(TEXT SHOWN)
************
[PATCH 0/7] ARM: KVM: Revamping the HYP init code for fun and profit

Marc Zyngier marc.zyngier at arm.com
Tue Apr 2 09:25:08 EDT 2013


Over the past few weeks, I've gradually realized how broken our HYP
idmap code is. Badly broken.

The main problem is about supporting CPU hotplug. Imagine a CPU being
initialized normally, running VMs, and then being powered down. So
far, so good. Now mentally bring it back online. The CPU will come
back via the secondary CPU boot path, and then what? We cannot use it
anymore, because we need an idmap which is long gone, and because our
page tables are now live, containing the world-switch code, VM
structures, and other bits and pieces.
************
(Rows of pointing data)
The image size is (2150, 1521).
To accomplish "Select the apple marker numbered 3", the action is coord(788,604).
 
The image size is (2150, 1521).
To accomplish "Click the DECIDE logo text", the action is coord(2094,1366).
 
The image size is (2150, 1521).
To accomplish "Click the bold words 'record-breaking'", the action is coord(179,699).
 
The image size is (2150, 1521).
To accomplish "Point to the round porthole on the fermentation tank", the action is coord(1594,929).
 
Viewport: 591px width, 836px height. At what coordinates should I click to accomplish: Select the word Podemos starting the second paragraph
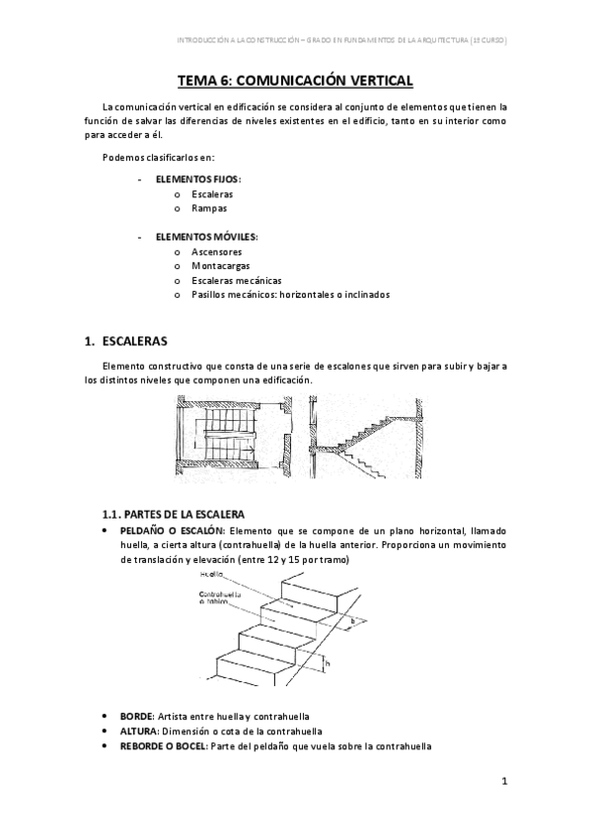[x=122, y=158]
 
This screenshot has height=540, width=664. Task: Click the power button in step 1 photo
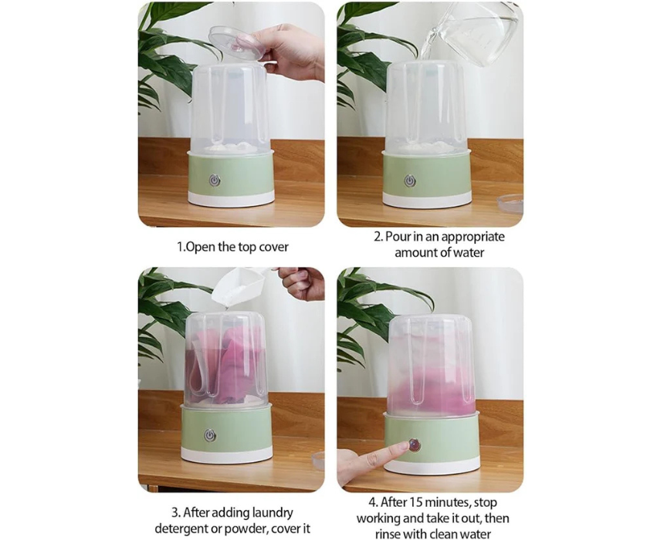click(x=215, y=181)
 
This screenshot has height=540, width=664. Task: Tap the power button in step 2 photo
click(x=409, y=181)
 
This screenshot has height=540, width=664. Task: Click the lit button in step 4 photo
click(x=414, y=445)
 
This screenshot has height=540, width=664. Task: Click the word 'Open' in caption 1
click(x=200, y=247)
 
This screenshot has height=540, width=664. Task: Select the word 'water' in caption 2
click(x=468, y=253)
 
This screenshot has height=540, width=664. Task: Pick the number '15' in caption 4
click(x=415, y=503)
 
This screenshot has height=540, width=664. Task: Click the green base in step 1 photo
click(x=231, y=174)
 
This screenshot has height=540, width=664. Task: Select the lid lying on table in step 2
click(x=510, y=204)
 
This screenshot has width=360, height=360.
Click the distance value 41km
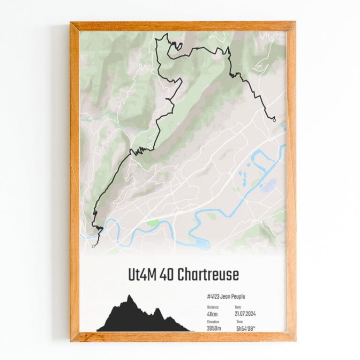[x=212, y=314]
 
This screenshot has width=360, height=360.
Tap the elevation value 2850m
[x=214, y=328]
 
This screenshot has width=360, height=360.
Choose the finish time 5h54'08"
[x=249, y=329]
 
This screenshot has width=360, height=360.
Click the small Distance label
[x=212, y=307]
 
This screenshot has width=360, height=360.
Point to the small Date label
[x=238, y=307]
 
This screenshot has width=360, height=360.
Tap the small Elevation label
[x=213, y=322]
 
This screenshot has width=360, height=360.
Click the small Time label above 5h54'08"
[x=240, y=322]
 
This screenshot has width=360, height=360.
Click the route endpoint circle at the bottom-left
[x=94, y=245]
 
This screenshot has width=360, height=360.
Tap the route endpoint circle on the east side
[x=274, y=120]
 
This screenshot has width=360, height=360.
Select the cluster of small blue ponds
[x=243, y=178]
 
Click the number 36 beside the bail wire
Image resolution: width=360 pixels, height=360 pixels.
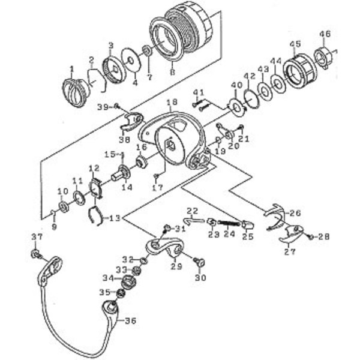coord(130,320)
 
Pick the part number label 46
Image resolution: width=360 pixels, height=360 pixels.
coord(325,33)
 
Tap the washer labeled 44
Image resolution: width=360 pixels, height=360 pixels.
coord(278,83)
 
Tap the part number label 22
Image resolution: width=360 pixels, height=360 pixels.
coord(192,211)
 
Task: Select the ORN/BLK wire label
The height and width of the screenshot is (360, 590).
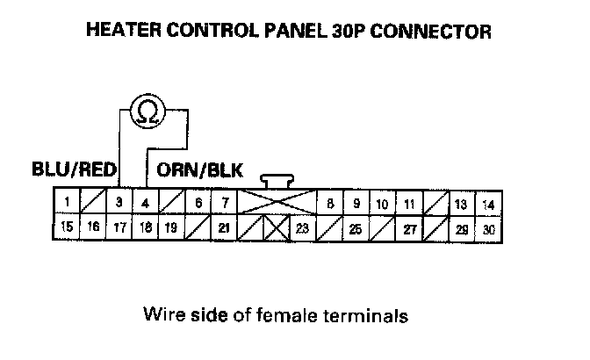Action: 201,169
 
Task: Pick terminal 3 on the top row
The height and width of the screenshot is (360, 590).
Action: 119,204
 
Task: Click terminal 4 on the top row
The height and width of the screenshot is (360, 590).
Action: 145,204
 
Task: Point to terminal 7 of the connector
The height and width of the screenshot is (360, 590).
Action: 226,204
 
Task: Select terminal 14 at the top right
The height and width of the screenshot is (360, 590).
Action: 489,204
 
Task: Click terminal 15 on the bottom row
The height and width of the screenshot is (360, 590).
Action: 66,229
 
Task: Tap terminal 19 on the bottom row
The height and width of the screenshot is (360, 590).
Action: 171,229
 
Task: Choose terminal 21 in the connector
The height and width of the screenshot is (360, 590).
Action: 225,229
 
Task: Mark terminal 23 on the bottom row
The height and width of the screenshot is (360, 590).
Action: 302,229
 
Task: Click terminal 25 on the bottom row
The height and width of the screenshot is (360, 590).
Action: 356,229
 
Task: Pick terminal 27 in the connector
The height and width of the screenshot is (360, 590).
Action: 409,229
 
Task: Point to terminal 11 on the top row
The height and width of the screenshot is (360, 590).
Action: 409,204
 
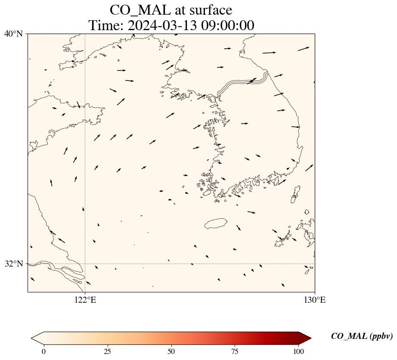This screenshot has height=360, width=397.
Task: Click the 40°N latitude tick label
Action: tap(13, 34)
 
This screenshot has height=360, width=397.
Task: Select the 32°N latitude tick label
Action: tap(13, 264)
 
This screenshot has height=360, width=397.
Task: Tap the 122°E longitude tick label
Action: tap(85, 300)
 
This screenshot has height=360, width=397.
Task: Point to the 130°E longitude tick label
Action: tap(315, 300)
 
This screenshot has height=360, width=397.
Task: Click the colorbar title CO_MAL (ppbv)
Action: tap(362, 336)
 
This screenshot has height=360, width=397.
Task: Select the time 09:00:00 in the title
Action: tap(228, 25)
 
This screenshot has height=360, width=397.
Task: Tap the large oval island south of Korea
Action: tap(216, 223)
************
(WORK TO BE COMPLETED) From the KVM HYP init patch message, output the passage from "[PATCH 0/7] ARM: KVM: Revamping" up to and including "is. Badly broken.", copied word for word. Work only from the text for what comes next.

(SOLUTION TO THIS EXERCISE)
[PATCH 0/7] ARM: KVM: Revamping the HYP init code for fun and profit

Marc Zyngier marc.zyngier at arm.com
Tue Apr 2 09:25:08 EDT 2013


Over the past few weeks, I've gradually realized how broken our HYP
idmap code is. Badly broken.